Master en Desarrollo Local. Director de la Fundación Donum, Cuenca. Exdirigente de Alfaro Vive Carajo.
El gobierno de Guillermo Lasso transita por el estrecho sendero que ha trazado entre la obviedad frente a los sectores sociales y el pragmatismo frente a los grupos empresariales. Para los primeros toma decisiones propias de cualquier régimen con el más elemental sentido de la responsabilidad: aprobó la universidad indígena Amawtay Wasi, dejó pasar la ley sobre el aborto por violación, propone reforzar la atención primaria de salud, invita a un diálogo a la CONAIE, ofrece cancelar una parte de la deuda del IESS, ha vacunado a la mayor parte de la población… Es decir, nada que no conste en cualquier manual de gobernabilidad de los organismos internacionales.
Para los sectores empresariales, en cambio, aplica medidas pragmáticas, más acordes con su visión estratégica: decreto minero para favorecer las actividades de las empresas extranjeras, formulación de un Código del Trabajo más flexible, negociaciones para suscribir Tratados de Libre Comercio con Estados Unidos y China, apertura a la concesión de empresas públicas, solicitud para ingresar a la Alianza del Pacífico… En síntesis, todos los requerimientos de los distintos grupos de poder que lo encumbraron a Carondelet.
Aunque es obvio que Lasso prefiere satisfacer a los sectores empresariales, sabe que las demandas sociales no pueden ser ignoradas, so pena de irse a su casa antes de hora.
Pero más que por su concepción ideológica, el gobierno tiene fuertes restricciones para traspasar cualquiera de los bordes del sendero debido a la profunda crisis económica que vive el país. Ya no cuenta con una bonanza para repartir a discreción. Aunque es obvio que Lasso prefiere satisfacer a los sectores empresariales, sabe que las demandas sociales no pueden ser ignoradas, so pena de irse a su casa antes de hora. El problema radica en que no hay recursos para repartir –incluso en condiciones desiguales– hacia ambos lados.
Hasta dónde la obviedad tiene límites insuperables ha sido evidente con las múltiples protestas populares de los últimos tres meses. La gente no solo está cada vez más lejos de lo que aspira, sino que se está alejando de lo que tenía. La regresión de las economías familiares es dramática. En esas condiciones, nadie quiere un gobierno que cumpla con un mínimo aceptable, con lo políticamente correcto, sino que asegure un mejor futuro. Y eso es difícil de lograr para un proyecto que todavía cree en las bondades infinitas y milagrosas del capitalismo.
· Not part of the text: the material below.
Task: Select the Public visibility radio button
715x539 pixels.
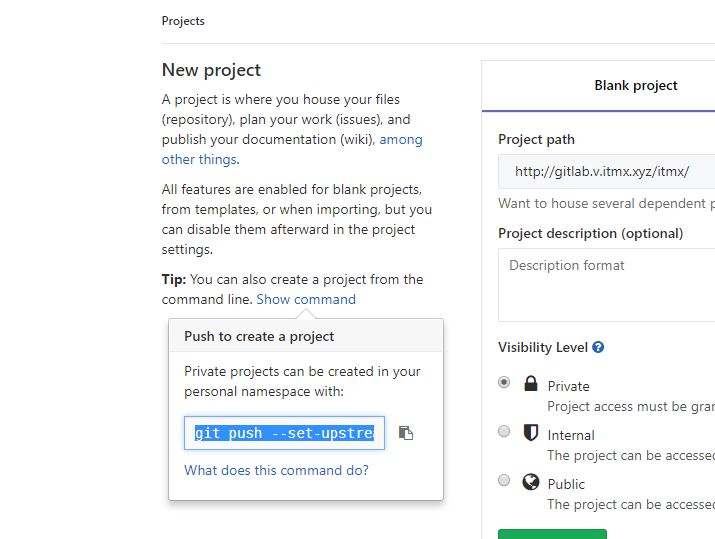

Hasta ahora, esta condición de equilibrista más que de estadista ha permitido al presidente Lasso mantener la iniciativa y postergar los conflictos más complejos. Pero los plazos están demasiado cerca. El próximo martes 31 de agosto el gobierno cumple los cien días rituales de su arranque y tendrá que ofrecer a los sectores sociales algo más que vacunas. La obviedad en pobreza huele demasiado a caridad; requiere de mendigos, no de ciudadanos.